On September 6th 1620, the English merchant ship ‘Mayflower’ sailed from Plymouth to its destination in North America, taking the first ‘pilgrims’ to the New World (see photograph). Four hundred years later in 2020, many people claim they are descendants of people who were on that ship. For those 132 passengers and crew it had been a miserable journey. They arrived on November 11th with a desperate first winter ahead, when more than half of them died.
With letters and records of such important events, their stories are easy to follow. My own children through their father can trace their family back to a Phillip Carrington, who died at sea aged about 50 in 1712 aboard the ‘Grenadier’.

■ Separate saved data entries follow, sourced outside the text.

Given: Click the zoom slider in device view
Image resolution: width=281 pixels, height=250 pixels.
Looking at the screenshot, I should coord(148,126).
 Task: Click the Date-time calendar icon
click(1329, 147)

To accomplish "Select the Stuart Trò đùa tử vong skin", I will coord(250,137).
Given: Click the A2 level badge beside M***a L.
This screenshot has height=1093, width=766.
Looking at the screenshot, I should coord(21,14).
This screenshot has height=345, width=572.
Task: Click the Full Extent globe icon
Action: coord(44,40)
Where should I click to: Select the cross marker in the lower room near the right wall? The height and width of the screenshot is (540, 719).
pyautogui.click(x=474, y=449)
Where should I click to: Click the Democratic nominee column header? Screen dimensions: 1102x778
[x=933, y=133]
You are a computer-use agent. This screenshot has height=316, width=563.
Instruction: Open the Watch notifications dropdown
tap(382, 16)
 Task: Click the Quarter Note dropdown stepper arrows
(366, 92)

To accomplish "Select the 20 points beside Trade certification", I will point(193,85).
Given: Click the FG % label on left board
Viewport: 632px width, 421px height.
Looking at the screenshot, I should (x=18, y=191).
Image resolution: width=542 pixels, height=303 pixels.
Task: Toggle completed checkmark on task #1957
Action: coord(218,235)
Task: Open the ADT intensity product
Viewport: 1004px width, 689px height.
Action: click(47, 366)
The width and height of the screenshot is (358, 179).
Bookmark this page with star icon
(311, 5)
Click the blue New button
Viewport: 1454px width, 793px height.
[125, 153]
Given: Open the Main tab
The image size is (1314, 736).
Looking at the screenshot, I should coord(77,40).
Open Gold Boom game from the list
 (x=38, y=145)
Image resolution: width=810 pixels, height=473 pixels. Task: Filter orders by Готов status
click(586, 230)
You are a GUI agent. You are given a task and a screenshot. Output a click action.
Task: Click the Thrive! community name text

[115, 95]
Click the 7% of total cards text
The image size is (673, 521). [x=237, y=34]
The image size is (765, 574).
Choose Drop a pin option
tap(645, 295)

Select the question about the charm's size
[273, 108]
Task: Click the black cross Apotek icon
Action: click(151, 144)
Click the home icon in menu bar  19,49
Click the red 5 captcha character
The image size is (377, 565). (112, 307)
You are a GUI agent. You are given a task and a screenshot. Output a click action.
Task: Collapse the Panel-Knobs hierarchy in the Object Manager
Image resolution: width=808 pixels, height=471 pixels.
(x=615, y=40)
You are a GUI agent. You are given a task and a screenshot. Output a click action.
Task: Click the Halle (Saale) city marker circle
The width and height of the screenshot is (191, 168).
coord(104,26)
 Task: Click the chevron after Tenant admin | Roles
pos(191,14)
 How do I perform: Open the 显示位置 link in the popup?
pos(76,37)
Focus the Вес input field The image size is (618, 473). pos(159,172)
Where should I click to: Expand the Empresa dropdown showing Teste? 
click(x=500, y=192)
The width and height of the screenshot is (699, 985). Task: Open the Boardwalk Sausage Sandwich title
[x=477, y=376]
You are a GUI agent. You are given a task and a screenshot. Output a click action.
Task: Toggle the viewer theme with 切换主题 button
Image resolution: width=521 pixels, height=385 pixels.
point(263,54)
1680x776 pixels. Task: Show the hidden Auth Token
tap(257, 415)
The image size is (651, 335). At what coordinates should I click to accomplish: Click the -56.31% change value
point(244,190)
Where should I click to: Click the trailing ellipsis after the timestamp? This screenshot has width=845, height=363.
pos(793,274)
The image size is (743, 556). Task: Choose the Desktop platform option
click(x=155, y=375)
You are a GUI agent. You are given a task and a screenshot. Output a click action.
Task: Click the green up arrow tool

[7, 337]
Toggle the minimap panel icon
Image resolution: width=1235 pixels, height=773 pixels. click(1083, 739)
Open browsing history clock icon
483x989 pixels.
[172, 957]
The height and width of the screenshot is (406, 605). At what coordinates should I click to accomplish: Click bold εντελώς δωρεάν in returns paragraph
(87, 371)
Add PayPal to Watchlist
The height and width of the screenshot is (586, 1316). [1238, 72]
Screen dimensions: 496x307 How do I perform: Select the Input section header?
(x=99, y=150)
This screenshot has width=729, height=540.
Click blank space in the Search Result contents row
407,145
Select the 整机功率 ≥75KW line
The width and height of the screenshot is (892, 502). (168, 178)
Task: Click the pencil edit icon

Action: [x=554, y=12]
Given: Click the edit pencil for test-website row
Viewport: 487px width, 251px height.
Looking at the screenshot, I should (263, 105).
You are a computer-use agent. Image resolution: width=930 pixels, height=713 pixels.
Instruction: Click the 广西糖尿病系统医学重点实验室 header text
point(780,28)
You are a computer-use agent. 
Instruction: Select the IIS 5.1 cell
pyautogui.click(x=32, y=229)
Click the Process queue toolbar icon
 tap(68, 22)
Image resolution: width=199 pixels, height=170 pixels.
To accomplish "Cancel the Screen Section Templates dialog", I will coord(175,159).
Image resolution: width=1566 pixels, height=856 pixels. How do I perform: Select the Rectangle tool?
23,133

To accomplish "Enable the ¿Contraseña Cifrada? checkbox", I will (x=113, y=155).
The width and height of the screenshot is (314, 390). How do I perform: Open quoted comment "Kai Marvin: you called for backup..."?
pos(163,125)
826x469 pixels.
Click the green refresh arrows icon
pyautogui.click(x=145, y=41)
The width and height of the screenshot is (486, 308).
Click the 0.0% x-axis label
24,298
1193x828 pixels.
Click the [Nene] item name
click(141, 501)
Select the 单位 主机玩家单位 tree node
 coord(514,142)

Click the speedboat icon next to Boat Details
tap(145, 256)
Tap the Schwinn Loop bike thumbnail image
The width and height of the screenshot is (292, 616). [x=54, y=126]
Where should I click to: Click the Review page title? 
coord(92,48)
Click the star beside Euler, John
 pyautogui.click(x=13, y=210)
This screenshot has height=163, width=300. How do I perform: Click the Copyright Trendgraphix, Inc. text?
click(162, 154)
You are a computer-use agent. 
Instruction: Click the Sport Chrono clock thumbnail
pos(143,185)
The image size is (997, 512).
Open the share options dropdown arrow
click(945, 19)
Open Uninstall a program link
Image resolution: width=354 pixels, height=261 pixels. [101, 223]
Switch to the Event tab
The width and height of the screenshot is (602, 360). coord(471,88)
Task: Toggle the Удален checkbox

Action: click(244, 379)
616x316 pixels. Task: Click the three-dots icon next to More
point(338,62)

When the Willis family of Fenny Compton left for America in the late 1600s, a servant from Napton went with them. Taking the surname Napton, his descendants in later years also named their town ‘Napton’ – a permanent reminder of where the family originated from.
Also associated with Napton but much later in 1849, John Checkley of Napton asked the Southam Union Workhouse Clerk for financial assistance for his emigration passage to Australia with his wife and six young children. Subsequently a cheque for £63 was passed to the Napton Emigration Fund and along with other costs paid by Napton Parish, the Checkley family passage came to just over £103 and they settled in Australia. For half that cost, the Parish could have sent them to Canada, but once a poor family was sent abroad they would no longer be a drain on the Parish accounts, hence their willingness to give assisted passage.
Such epic historical events feature in many a family history and if not in direct line, then we can often find other close relatives involved, such as in the case of a friend living at Ladbroke. Tracing her family back to the 1840s we discovered that several of her grt-grt-grandfather’s siblings sailed with the Mormons to New York and travelled west by wagon train to help build Salt Lake City! Her grt-grt grandfather stayed at home.
With another family I helped to confirm the family tale that his grandparents were married in Manhattan, New York in 1909. A common enough event, but one of fascinating interest to the family who are now wondering why they were in New York and why they didn’t stay there!
However, it is not always the big events in history that catch the family attention. Little events, perhaps only recorded in the local newspapers, maybe bring tears to our eyes or simply make us smile. Who would have thought that the cause of the Eathorpe Watermill catching fire in 1932 was because the miller’s wife, while on a pleasant evening boating on the calm mill pond with her husband, sneezed and lost her false teeth overboard? Several bathers were unable to find them, so Mr Woodward decided to drain the pond and in doing so, without the water-wheel to drive the electrical plant, a petrol engine was used which sadly set fire to the wooden surround it stood on. So for the sake of a set of false teeth, the watermill’s roof burnt down!
I often wonder what heartache, misery, sunshine or laughter is hidden within family history, and the Heritage Collection is always willing to help you discover your own family’s stories.